I recently watched the CEO of a large US listed company being interviewed on TV. His life, he told the interviewer, was his work. He looked forward every day to getting to the office because of the endless amounts of fun he had. Indeed he couldn’t imagine doing anything that would be more fun or that he could do with more passion. Nothing at all.

This irritated me intensely. Why? Because I don’t want the CEOs of the companies I invest in to be fun loving men of passion. Instead I’d like them to be rational and objective individuals with adult perspectives on their work, people who see themselves as working in a serious sort of way to create sustainable businesses. And I don’t really want to see them on TV either. I prefer to think of them as sitting behind desks studying spread sheets and having strategic visions.

That’s why I don’t think that I would have ever considered putting money into Japanese internet company Livedoor. Livedoor is run by 33-year-old Takahashi Horie. Horie has spent much of the last few years on TV and has become more of what the Japanese call a ‘tarento’ than a CEO.

A quick flick through the press clippings about him reveals that he writes a daily blog, he signs autographs, he tries to buy baseball teams, he never says no to an interview, he never turns down an opportunity to deride more conventional CEOs, he publishes books (“Earning Money is Everything” claims one), and he doesn’t even consider himself to be really Japanese. No, he is “a citizen of the world.”

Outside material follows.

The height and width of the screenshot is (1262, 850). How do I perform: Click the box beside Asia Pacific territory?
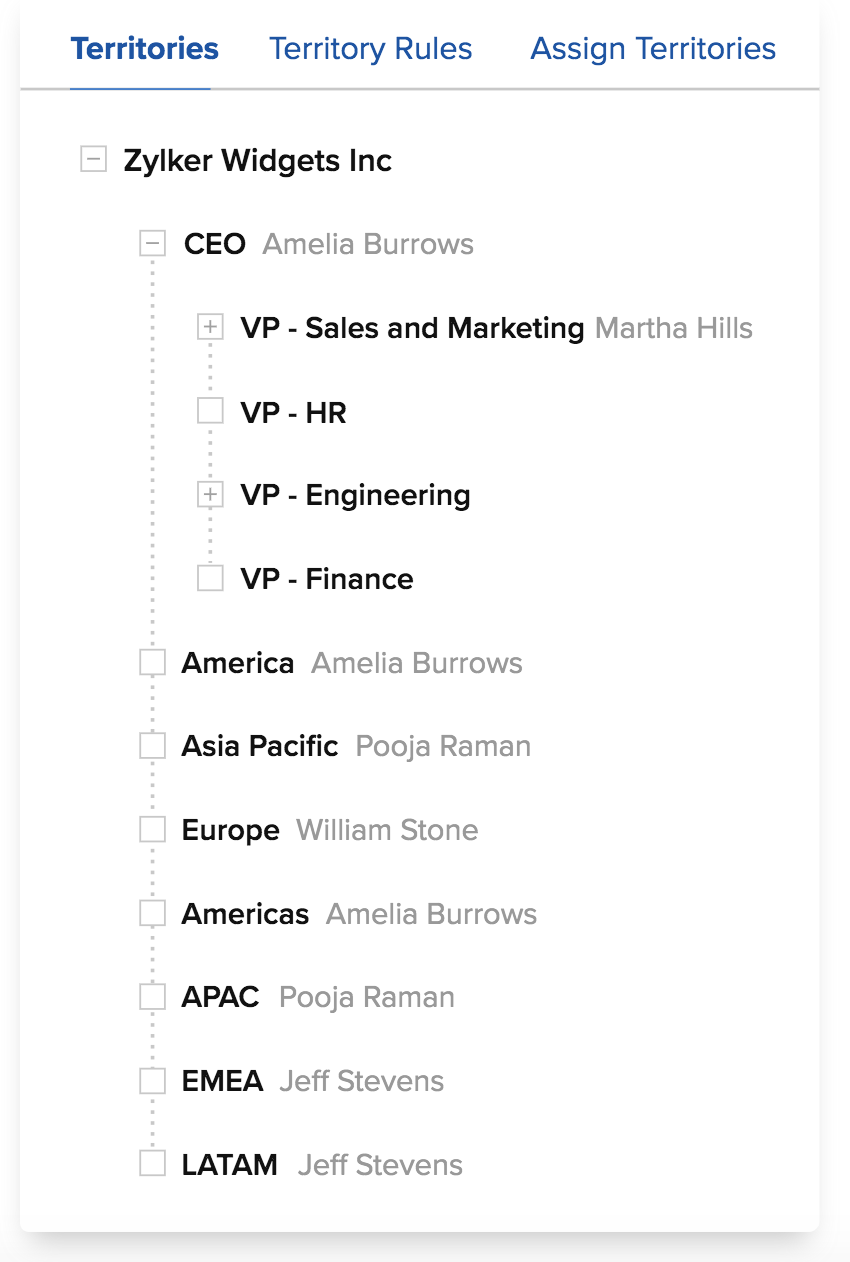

And the world has been loving him. He’s a celebrity in Japan and in the west he has recently taken over from Mr Son of Softbank as the poster boy for the new Japan American and European brokers and fund managers like to think they have been investing in. A dynamic, ambitious, profit-orientated Japan.

Whoops.

Turns out Horie’s firm may have been all those things, just not in a good way: earlier this month his offices (in the very swanky Roppongi Hills development in central Tokyo) were raided by Japanese officials concerned that Livedoor may have spread false information to boost a subsidiary’s share price and falsified its 2004 results to show a profit rather than a loss. The shares have been in freefall ever since and the fall out from the scandal pushed the Nikkei index down over 6% in 2 days.

This has all made many investors nervous. Does the sudden fall mean that Japan’s latest bull market has come to an end? And was the 40% rise in the stock market last year just another false dawn in the series of false dawns the market has offered over the last decade?

I don’t think so. What has happened in Tokyo this week has told us that Livedoor is probably a rubbish company (Horie could hardly have had the time to ensure that it was not what with how much time being famous takes up these days) but it has told us nothing about the rest of the market which looks just fine.

Indeed the fall in Livedoor led only indirectly to the wider fall in the Nikkei itself. It wasn’t that there was a sudden collapse of confidence across the board. Instead the many daytraders using their Livedoor shares as collateral for other trades suddenly weren’t allowed to do so any more and so had to liquidate other holdings in a hurry, something that hit the whole market.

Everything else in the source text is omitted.